▶ _WHAT TO PRODUCE_
Would you repeat each of the lines below exactly?

#### SOURCE MATERIAL ####

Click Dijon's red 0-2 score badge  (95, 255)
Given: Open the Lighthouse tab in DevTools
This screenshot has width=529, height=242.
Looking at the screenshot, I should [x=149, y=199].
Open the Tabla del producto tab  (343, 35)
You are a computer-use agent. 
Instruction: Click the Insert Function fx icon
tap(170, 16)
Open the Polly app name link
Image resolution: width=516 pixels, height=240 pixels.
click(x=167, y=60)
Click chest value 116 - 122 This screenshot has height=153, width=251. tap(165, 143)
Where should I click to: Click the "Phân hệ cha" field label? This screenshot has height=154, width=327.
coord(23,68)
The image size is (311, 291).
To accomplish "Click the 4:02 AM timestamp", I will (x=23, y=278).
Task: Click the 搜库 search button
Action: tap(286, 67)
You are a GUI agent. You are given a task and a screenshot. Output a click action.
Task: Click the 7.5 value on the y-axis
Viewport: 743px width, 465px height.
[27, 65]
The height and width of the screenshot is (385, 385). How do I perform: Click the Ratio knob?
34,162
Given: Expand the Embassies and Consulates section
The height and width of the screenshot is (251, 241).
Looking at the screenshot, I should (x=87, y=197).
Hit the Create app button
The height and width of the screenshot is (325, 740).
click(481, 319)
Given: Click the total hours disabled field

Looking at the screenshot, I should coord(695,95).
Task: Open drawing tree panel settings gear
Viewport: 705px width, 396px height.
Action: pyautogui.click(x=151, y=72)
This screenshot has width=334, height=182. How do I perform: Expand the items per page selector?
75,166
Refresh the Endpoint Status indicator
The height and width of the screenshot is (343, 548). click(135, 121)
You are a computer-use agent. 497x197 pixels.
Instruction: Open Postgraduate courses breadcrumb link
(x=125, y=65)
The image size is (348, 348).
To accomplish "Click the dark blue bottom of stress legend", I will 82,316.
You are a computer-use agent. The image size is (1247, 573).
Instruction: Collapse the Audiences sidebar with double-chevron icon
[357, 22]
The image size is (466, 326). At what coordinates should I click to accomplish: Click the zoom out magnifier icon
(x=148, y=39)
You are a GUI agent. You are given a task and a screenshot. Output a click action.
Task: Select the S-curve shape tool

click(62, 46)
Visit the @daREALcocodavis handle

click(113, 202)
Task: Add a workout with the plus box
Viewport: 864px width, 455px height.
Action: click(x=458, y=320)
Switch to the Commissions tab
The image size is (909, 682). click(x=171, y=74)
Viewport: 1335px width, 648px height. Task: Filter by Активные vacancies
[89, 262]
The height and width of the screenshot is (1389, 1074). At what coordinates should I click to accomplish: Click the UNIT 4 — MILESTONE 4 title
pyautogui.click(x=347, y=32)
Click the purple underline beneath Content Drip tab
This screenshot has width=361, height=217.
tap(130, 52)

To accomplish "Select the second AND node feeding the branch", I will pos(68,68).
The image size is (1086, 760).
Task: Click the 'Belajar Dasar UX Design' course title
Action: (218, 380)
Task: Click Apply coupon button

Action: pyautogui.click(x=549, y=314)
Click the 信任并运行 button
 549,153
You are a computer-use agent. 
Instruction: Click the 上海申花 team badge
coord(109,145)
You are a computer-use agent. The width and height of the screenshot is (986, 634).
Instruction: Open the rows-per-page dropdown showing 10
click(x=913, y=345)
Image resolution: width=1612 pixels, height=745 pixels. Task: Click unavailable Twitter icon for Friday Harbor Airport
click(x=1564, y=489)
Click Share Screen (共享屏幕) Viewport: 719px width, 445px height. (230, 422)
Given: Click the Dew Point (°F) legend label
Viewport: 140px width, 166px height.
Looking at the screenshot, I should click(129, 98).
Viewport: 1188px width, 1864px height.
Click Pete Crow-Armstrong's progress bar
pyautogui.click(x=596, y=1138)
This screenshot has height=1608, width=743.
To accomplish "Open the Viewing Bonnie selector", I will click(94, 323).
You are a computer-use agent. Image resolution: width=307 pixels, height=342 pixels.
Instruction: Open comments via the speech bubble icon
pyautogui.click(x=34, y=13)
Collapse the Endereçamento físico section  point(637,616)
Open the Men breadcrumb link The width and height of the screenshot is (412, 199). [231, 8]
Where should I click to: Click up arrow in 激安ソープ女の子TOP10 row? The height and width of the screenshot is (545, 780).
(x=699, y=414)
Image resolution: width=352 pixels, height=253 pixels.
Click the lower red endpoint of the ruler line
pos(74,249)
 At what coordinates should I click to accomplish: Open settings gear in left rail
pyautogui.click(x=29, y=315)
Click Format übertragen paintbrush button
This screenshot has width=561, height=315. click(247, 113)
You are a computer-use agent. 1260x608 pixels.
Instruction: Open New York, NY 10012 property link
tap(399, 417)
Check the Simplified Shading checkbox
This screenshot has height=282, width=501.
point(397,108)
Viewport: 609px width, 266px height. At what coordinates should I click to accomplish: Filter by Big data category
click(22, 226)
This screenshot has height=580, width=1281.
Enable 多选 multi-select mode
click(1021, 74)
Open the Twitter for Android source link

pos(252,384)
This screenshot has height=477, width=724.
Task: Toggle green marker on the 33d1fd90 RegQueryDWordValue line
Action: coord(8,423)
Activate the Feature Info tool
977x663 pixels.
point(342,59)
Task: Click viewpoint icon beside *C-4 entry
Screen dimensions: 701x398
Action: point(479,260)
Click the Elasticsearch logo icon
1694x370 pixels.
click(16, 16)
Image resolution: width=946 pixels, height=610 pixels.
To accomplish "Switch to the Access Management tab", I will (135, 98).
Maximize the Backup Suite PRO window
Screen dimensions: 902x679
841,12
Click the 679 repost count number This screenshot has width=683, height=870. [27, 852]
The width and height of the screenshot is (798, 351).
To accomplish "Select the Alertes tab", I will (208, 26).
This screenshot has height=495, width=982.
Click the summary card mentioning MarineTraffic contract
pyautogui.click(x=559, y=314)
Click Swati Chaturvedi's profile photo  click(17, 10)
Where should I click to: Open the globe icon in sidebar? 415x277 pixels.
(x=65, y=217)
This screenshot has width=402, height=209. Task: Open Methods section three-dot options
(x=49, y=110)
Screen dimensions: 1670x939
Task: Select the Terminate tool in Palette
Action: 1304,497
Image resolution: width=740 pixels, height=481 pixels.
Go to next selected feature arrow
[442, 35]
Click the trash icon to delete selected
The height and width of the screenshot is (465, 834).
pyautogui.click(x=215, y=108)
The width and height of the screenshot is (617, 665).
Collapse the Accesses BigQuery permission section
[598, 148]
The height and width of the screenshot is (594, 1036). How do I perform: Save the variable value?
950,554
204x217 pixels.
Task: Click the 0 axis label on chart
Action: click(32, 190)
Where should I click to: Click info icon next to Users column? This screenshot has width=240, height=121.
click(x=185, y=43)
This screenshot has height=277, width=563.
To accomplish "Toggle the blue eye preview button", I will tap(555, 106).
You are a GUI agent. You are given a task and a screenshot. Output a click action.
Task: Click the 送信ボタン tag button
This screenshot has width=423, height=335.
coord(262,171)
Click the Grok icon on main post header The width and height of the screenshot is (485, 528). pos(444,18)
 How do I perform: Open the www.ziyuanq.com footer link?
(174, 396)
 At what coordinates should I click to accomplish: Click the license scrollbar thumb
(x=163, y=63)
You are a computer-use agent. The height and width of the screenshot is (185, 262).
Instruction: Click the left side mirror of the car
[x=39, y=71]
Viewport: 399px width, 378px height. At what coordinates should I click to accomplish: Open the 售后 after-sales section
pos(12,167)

####

▶ _RESPONSE AREA_
Click Dijon's red 0-2 score badge  (95, 255)
Given: Open the Lighthouse tab in DevTools
This screenshot has width=529, height=242.
Looking at the screenshot, I should [x=149, y=199].
Open the Tabla del producto tab  (343, 35)
You are a computer-use agent. 
Instruction: Click the Insert Function fx icon
tap(170, 16)
Open the Polly app name link
Image resolution: width=516 pixels, height=240 pixels.
click(x=167, y=60)
Click chest value 116 - 122 This screenshot has height=153, width=251. tap(165, 143)
Where should I click to: Click the "Phân hệ cha" field label? This screenshot has height=154, width=327.
coord(23,68)
The image size is (311, 291).
To accomplish "Click the 4:02 AM timestamp", I will (x=23, y=278).
Task: Click the 搜库 search button
Action: tap(286, 67)
You are a GUI agent. You are given a task and a screenshot. Output a click action.
Task: Click the 7.5 value on the y-axis
Viewport: 743px width, 465px height.
[27, 65]
The height and width of the screenshot is (385, 385). How do I perform: Click the Ratio knob?
34,162
Given: Expand the Embassies and Consulates section
The height and width of the screenshot is (251, 241).
Looking at the screenshot, I should (x=87, y=197).
Hit the Create app button
The height and width of the screenshot is (325, 740).
click(481, 319)
Given: Click the total hours disabled field

Looking at the screenshot, I should coord(695,95).
Task: Open drawing tree panel settings gear
Viewport: 705px width, 396px height.
Action: pyautogui.click(x=151, y=72)
This screenshot has width=334, height=182. How do I perform: Expand the items per page selector?
75,166
Refresh the Endpoint Status indicator
The height and width of the screenshot is (343, 548). click(135, 121)
You are a computer-use agent. 497x197 pixels.
Instruction: Open Postgraduate courses breadcrumb link
(x=125, y=65)
The image size is (348, 348).
To accomplish "Click the dark blue bottom of stress legend", I will 82,316.
You are a computer-use agent. The image size is (1247, 573).
Instruction: Collapse the Audiences sidebar with double-chevron icon
[357, 22]
The image size is (466, 326). At what coordinates should I click to accomplish: Click the zoom out magnifier icon
(x=148, y=39)
You are a GUI agent. You are given a task and a screenshot. Output a click action.
Task: Select the S-curve shape tool

click(62, 46)
Visit the @daREALcocodavis handle

click(113, 202)
Task: Add a workout with the plus box
Viewport: 864px width, 455px height.
Action: click(x=458, y=320)
Switch to the Commissions tab
The image size is (909, 682). click(x=171, y=74)
Viewport: 1335px width, 648px height. Task: Filter by Активные vacancies
[89, 262]
The height and width of the screenshot is (1389, 1074). At what coordinates should I click to accomplish: Click the UNIT 4 — MILESTONE 4 title
pyautogui.click(x=347, y=32)
Click the purple underline beneath Content Drip tab
This screenshot has width=361, height=217.
tap(130, 52)

To accomplish "Select the second AND node feeding the branch", I will pos(68,68).
The image size is (1086, 760).
Task: Click the 'Belajar Dasar UX Design' course title
Action: (218, 380)
Task: Click Apply coupon button

Action: pyautogui.click(x=549, y=314)
Click the 信任并运行 button
 549,153
You are a computer-use agent. 
Instruction: Click the 上海申花 team badge
coord(109,145)
You are a computer-use agent. The width and height of the screenshot is (986, 634).
Instruction: Open the rows-per-page dropdown showing 10
click(x=913, y=345)
Image resolution: width=1612 pixels, height=745 pixels. Task: Click unavailable Twitter icon for Friday Harbor Airport
click(x=1564, y=489)
Click Share Screen (共享屏幕) Viewport: 719px width, 445px height. (230, 422)
Given: Click the Dew Point (°F) legend label
Viewport: 140px width, 166px height.
Looking at the screenshot, I should click(129, 98).
Viewport: 1188px width, 1864px height.
Click Pete Crow-Armstrong's progress bar
pyautogui.click(x=596, y=1138)
This screenshot has height=1608, width=743.
To accomplish "Open the Viewing Bonnie selector", I will click(94, 323).
You are a computer-use agent. Image resolution: width=307 pixels, height=342 pixels.
Instruction: Open comments via the speech bubble icon
pyautogui.click(x=34, y=13)
Collapse the Endereçamento físico section  point(637,616)
Open the Men breadcrumb link The width and height of the screenshot is (412, 199). [231, 8]
Where should I click to: Click up arrow in 激安ソープ女の子TOP10 row? The height and width of the screenshot is (545, 780).
(x=699, y=414)
Image resolution: width=352 pixels, height=253 pixels.
Click the lower red endpoint of the ruler line
pos(74,249)
 At what coordinates should I click to accomplish: Open settings gear in left rail
pyautogui.click(x=29, y=315)
Click Format übertragen paintbrush button
This screenshot has width=561, height=315. click(247, 113)
You are a computer-use agent. 1260x608 pixels.
Instruction: Open New York, NY 10012 property link
tap(399, 417)
Check the Simplified Shading checkbox
This screenshot has height=282, width=501.
point(397,108)
Viewport: 609px width, 266px height. At what coordinates should I click to accomplish: Filter by Big data category
click(22, 226)
This screenshot has height=580, width=1281.
Enable 多选 multi-select mode
click(1021, 74)
Open the Twitter for Android source link

pos(252,384)
This screenshot has height=477, width=724.
Task: Toggle green marker on the 33d1fd90 RegQueryDWordValue line
Action: coord(8,423)
Activate the Feature Info tool
977x663 pixels.
point(342,59)
Task: Click viewpoint icon beside *C-4 entry
Screen dimensions: 701x398
Action: point(479,260)
Click the Elasticsearch logo icon
1694x370 pixels.
click(16, 16)
Image resolution: width=946 pixels, height=610 pixels.
To accomplish "Switch to the Access Management tab", I will (135, 98).
Maximize the Backup Suite PRO window
Screen dimensions: 902x679
841,12
Click the 679 repost count number This screenshot has width=683, height=870. [27, 852]
The width and height of the screenshot is (798, 351).
To accomplish "Select the Alertes tab", I will (208, 26).
This screenshot has height=495, width=982.
Click the summary card mentioning MarineTraffic contract
pyautogui.click(x=559, y=314)
Click Swati Chaturvedi's profile photo  click(17, 10)
Where should I click to: Open the globe icon in sidebar? 415x277 pixels.
(x=65, y=217)
This screenshot has width=402, height=209. Task: Open Methods section three-dot options
(x=49, y=110)
Screen dimensions: 1670x939
Task: Select the Terminate tool in Palette
Action: 1304,497
Image resolution: width=740 pixels, height=481 pixels.
Go to next selected feature arrow
[442, 35]
Click the trash icon to delete selected
The height and width of the screenshot is (465, 834).
pyautogui.click(x=215, y=108)
The width and height of the screenshot is (617, 665).
Collapse the Accesses BigQuery permission section
[598, 148]
The height and width of the screenshot is (594, 1036). How do I perform: Save the variable value?
950,554
204x217 pixels.
Task: Click the 0 axis label on chart
Action: click(32, 190)
Where should I click to: Click info icon next to Users column? This screenshot has width=240, height=121.
click(x=185, y=43)
This screenshot has height=277, width=563.
To accomplish "Toggle the blue eye preview button", I will tap(555, 106).
You are a GUI agent. You are given a task and a screenshot. Output a click action.
Task: Click the 送信ボタン tag button
This screenshot has width=423, height=335.
coord(262,171)
Click the Grok icon on main post header The width and height of the screenshot is (485, 528). pos(444,18)
 How do I perform: Open the www.ziyuanq.com footer link?
(174, 396)
 At what coordinates should I click to accomplish: Click the license scrollbar thumb
(x=163, y=63)
You are a computer-use agent. The height and width of the screenshot is (185, 262).
Instruction: Click the left side mirror of the car
[x=39, y=71]
Viewport: 399px width, 378px height. At what coordinates should I click to accomplish: Open the 售后 after-sales section
pos(12,167)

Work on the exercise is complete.